Problem requirements >> Each record below is to be copied exactly; the pictures are to be omitted.

Source material >>
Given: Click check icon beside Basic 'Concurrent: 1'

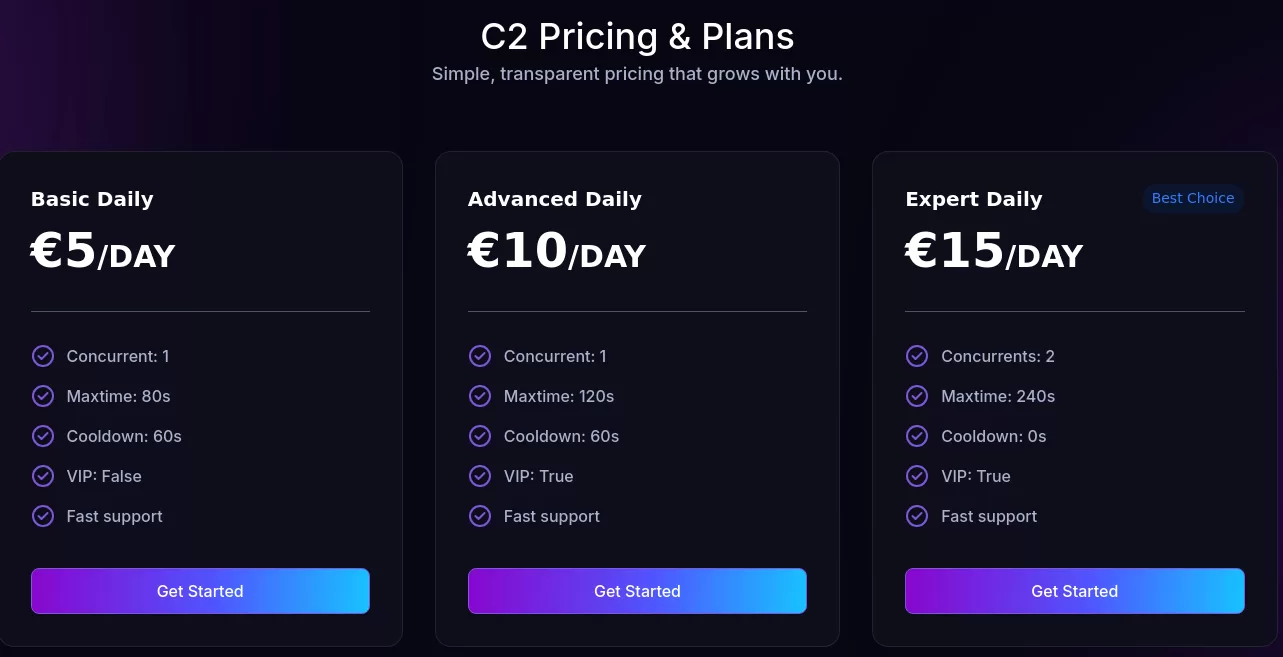Looking at the screenshot, I should click(43, 356).
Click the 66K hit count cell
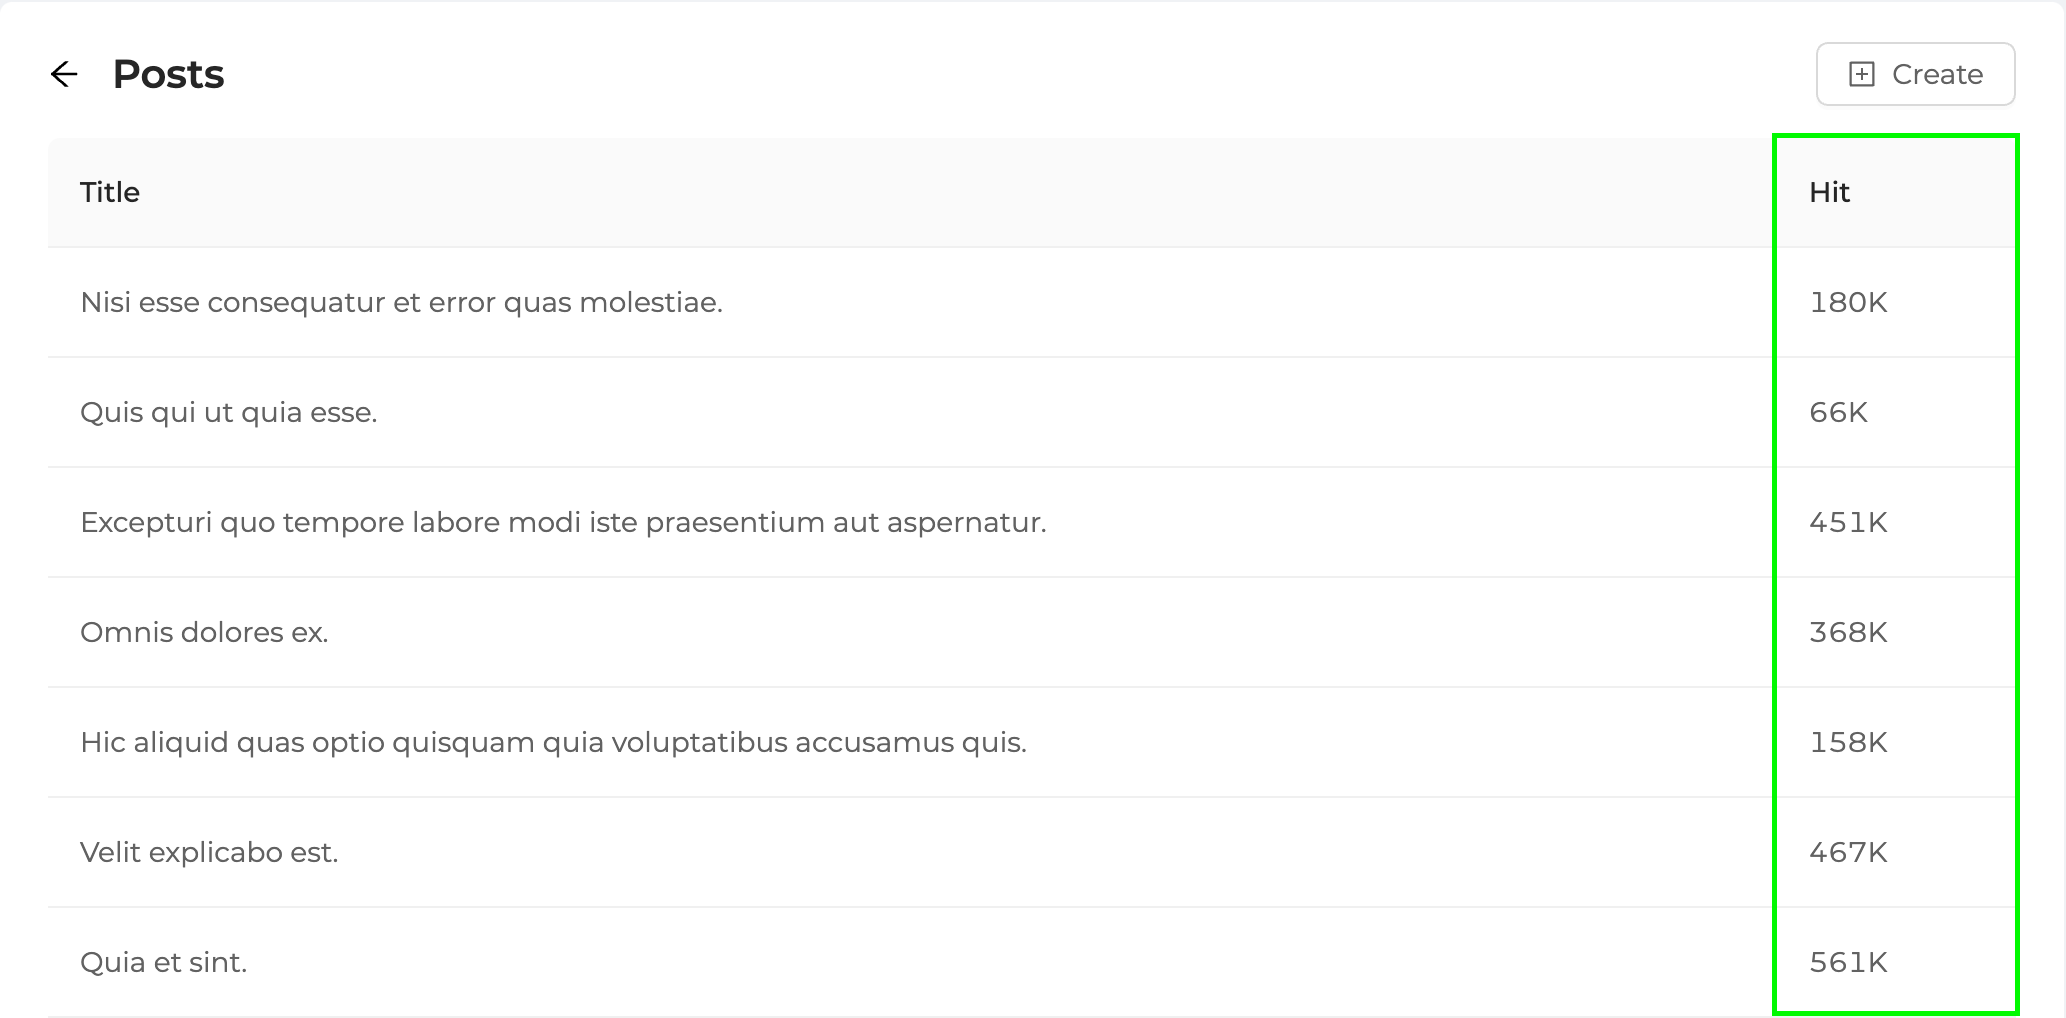The image size is (2066, 1018). coord(1838,412)
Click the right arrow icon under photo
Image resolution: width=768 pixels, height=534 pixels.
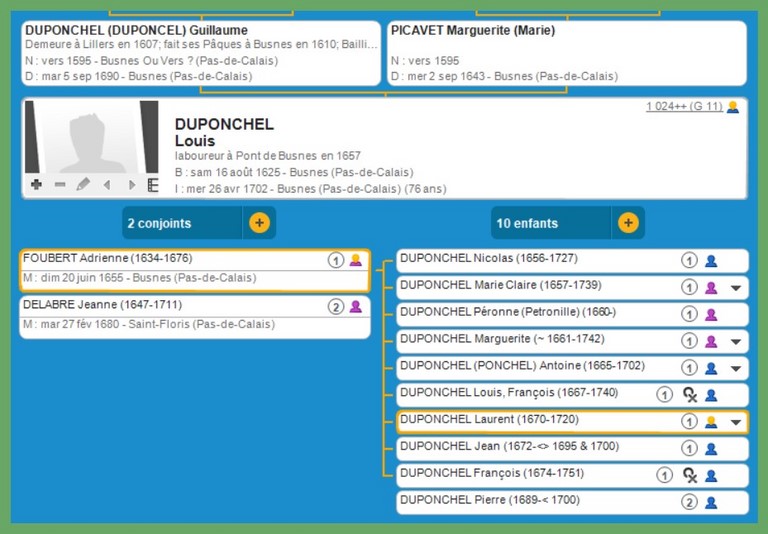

Your response >>
Given: Click check icon beside Basic 'Concurrent: 1'

Looking at the screenshot, I should click(43, 356).
Click the 66K hit count cell
The image size is (2066, 1018). coord(1838,412)
Click the right arrow icon under photo
Image resolution: width=768 pixels, height=534 pixels.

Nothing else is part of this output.